Move 1. Sponsor three long-form comparison deep-dives on credentialed Substacks. Comparison content is the single highest-leverage cluster because LLMs surface it disproportionately when a user asks "X vs Y." Identify three writers with 10k+ subscribers in home, design, or sleep verticals; structure the engagement as a disclosed sponsorship or affiliate partnership (FTC-compliant); and ensure the pieces name two competitors directly, include original product testing, and live at public, indexable URLs. Eight Sleep and HexClad have used similar long-form comparative plays effectively.

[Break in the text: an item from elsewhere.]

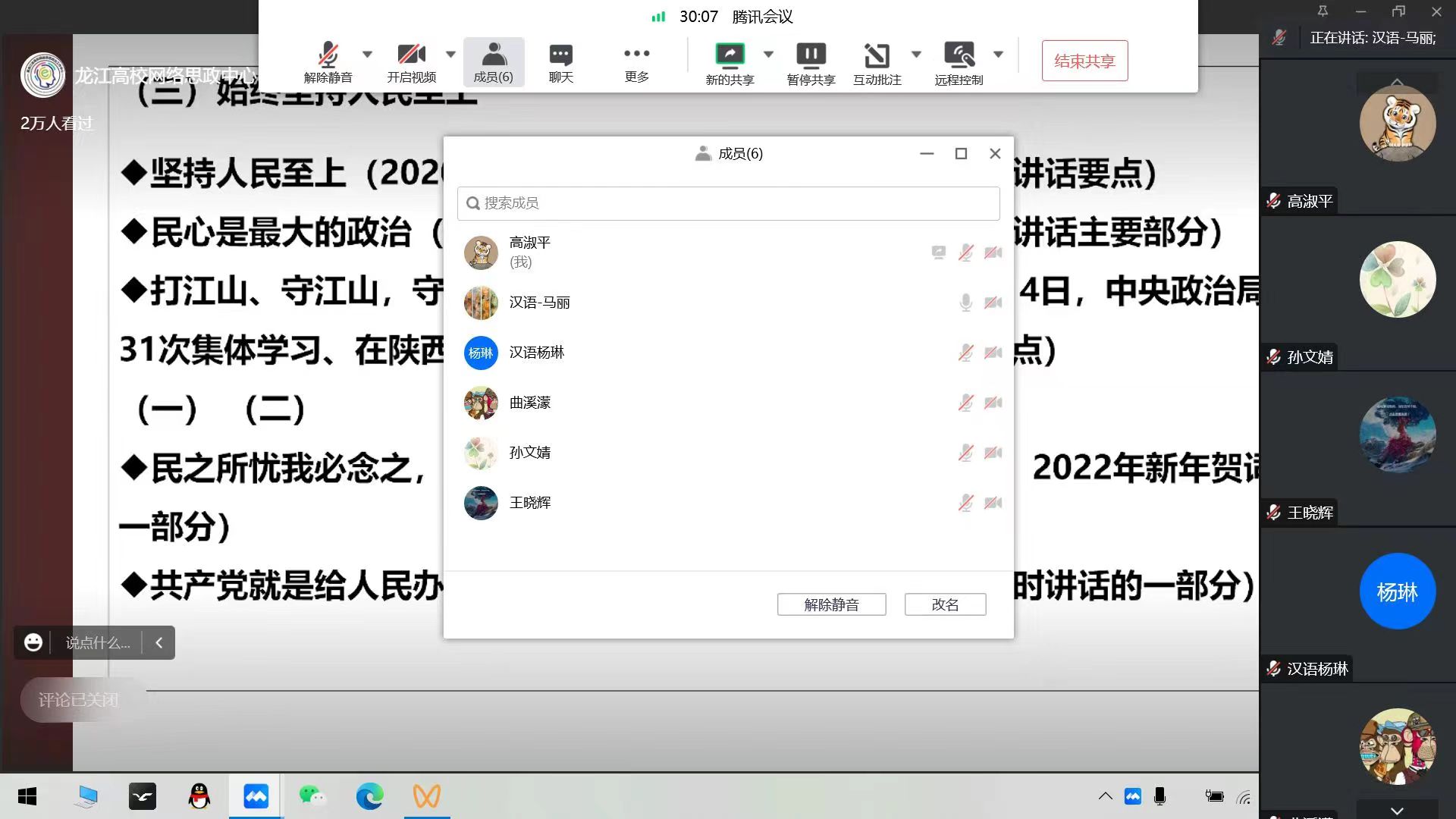The width and height of the screenshot is (1456, 819).
Task: Click the search members (搜索成员) field
Action: pyautogui.click(x=728, y=203)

Budget: $15–30k. Expected impact: measurable SoV lift in Perplexity within 6–8 weeks.

Move 2. Build a single pillar page targeting one subcategory head term. Pick the narrowest cluster you can plausibly win — "best [your subcategory] for [specific use case]." Write a 3,500-word pillar page on your own domain with original testing data, expert quotes, and explicit comparison tables that name Brooklinen, Parachute, and Boll & Branch. Comparison-rich pages align better with comparison-intent queries and are more useful to retrieval systems than generic product pages. Pair with outreach to three tier-one review sites (Wirecutter pitch, Sleep Foundation, Apartment Therapy) to earn backlinks. Expected impact: AIO and ChatGPT lift within one quarter.

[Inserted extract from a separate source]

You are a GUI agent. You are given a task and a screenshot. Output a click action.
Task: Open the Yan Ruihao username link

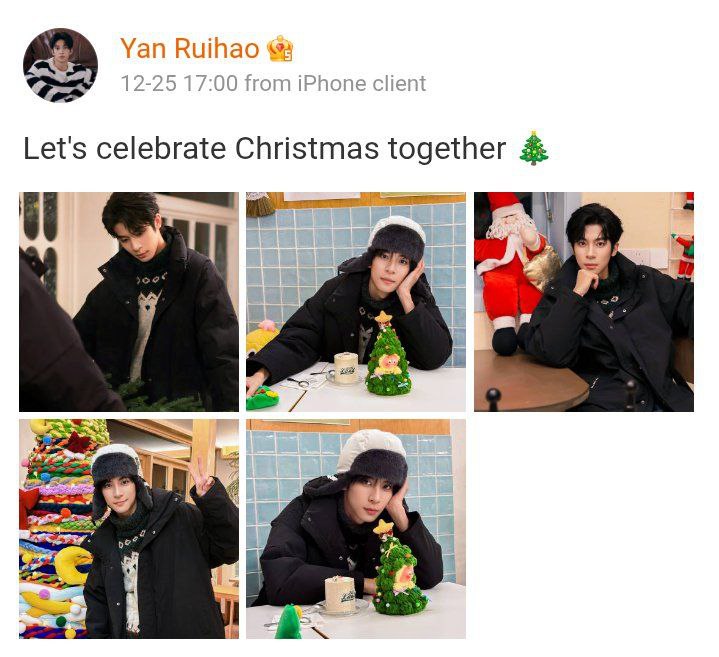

Move 3. Proactive Reddit and forum seeding. Perplexity and increasingly ChatGPT weight Reddit highly for home-goods queries. Identify the five subreddits where your category is discussed (r/malelivingspace, r/interiordecorating, r/Mattress, r/BuyItForLife), and run a disciplined community-management program that ensures authentic, high-quality threads mentioning your brand in comparative context exist and are well-structured for retrieval. Budget: $5–10k. Expected impact: improved Perplexity citation rate within 90 days.

Methodology

This analysis is based on 240 engine calls executed across ChatGPT, Perplexity, Gemini, and Google AIO, using 60 shopper prompts constructed to mirror the real query distribution D2C home-goods shoppers submit during the consideration phase. Prompts span category-level head terms, subcategory specifications (hot sleepers, sensitive skin, minimalists), values-led queries (sustainability, affordability), and comparison queries (X vs Y, alternatives to X). Share-of-voice is computed as the percentage of prompts in which a given brand was named by at least one engine. Average position is the mean ordinal rank across all mentions. Thirty brands were tracked. The study captures a single point in time; AI engine outputs are non-deterministic and shift week to week, so SoV figures should be read as directional rather than precise.